Preying Mantises (Mantodea)

There are over 2,400 species of preying mantises. These live worldwide in both temperate and tropical environments. Most preying mantis species live about 1-2 years. Preying mantises are notable for their ambush strategy of predation. This means they spend lots of time standing perfectly still, so they also need to employ camouflage to make sure they are not eaten themselves. Their enlarged forelegs are quite strong and even have sharp spines to help them hold their prey. They have chewing mouthparts to help them crunch through the exoskeletons of their prey. Most species are active during the day, but they may fly at night. Preying mantises are visual hunters and can swivel their head 180° to view their prey. Preying mantises lay their eggs in egg cases called ootheca. They are closely related to cockroaches.

African Twig Mantis

Popa spurca

The African Twig Mantis is an African species that mimics small twigs. At rest, they extend their forelegs out in front of themselves to elongate their body and enhance their twig-like appearance.

Ghost Mantis

Phyllocrania paradoxa

The Ghost Mantis is a species from Africa that is closely related to the Flower mantis. The ghost mantis resembles dead leaves, which gives it superb camouflage.

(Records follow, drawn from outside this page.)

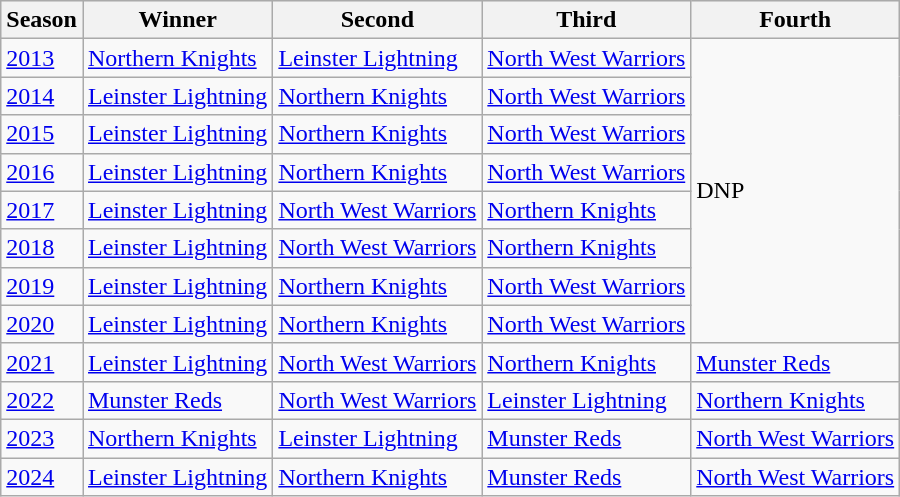
Season [42, 20]
2024 [42, 477]
DNP [796, 191]
Third [586, 20]
2022 [42, 400]
Fourth [796, 20]
2021 [42, 362]
2017 [42, 210]
2020 [42, 324]
2023 [42, 438]
Second [378, 20]
2015 [42, 134]
2016 [42, 172]
2018 [42, 248]
2014 [42, 96]
Winner [177, 20]
2013 [42, 58]
2019 [42, 286]
Identify which cell holds the provided text, then report its (x, y) central coordinate. 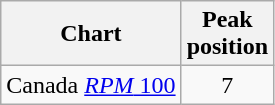
Canada RPM 100 (91, 85)
7 (227, 85)
Chart (91, 34)
Peakposition (227, 34)
Extract the [X, Y] coordinate from the center of the cell holding the provided text.  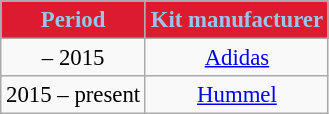
Hummel [236, 95]
Kit manufacturer [236, 20]
Period [74, 20]
2015 – present [74, 95]
Adidas [236, 58]
– 2015 [74, 58]
Determine the [X, Y] coordinate at the center of the cell enclosing the given text.  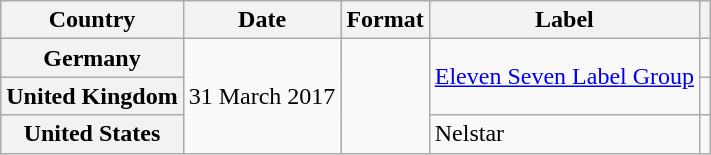
United States [92, 134]
Label [564, 20]
United Kingdom [92, 96]
Country [92, 20]
Date [262, 20]
Format [385, 20]
Eleven Seven Label Group [564, 77]
Germany [92, 58]
31 March 2017 [262, 96]
Nelstar [564, 134]
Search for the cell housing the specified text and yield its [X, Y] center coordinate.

At rest they will sway back and forth, giving the impression of dead leaves blowing in the wind.

Budwing Mantis

Parasphendale affinis

The Budwing Mantis, native to Africa,  gets its name because the females have very short wings. When threatened, this species will spread its wings and legs, displaying the bright colors on the inside of its forelegs and on the underside of its wings to startle potential predators.

Thistle Mantis

Blepharopsis mendica

This mantis is native to North Africa and is often found hunting prey on flowers. When threatened, this species will spread its wings and legs, displaying the bright colors on the inside of its forelegs and on the underside of its wings to startle potential predators.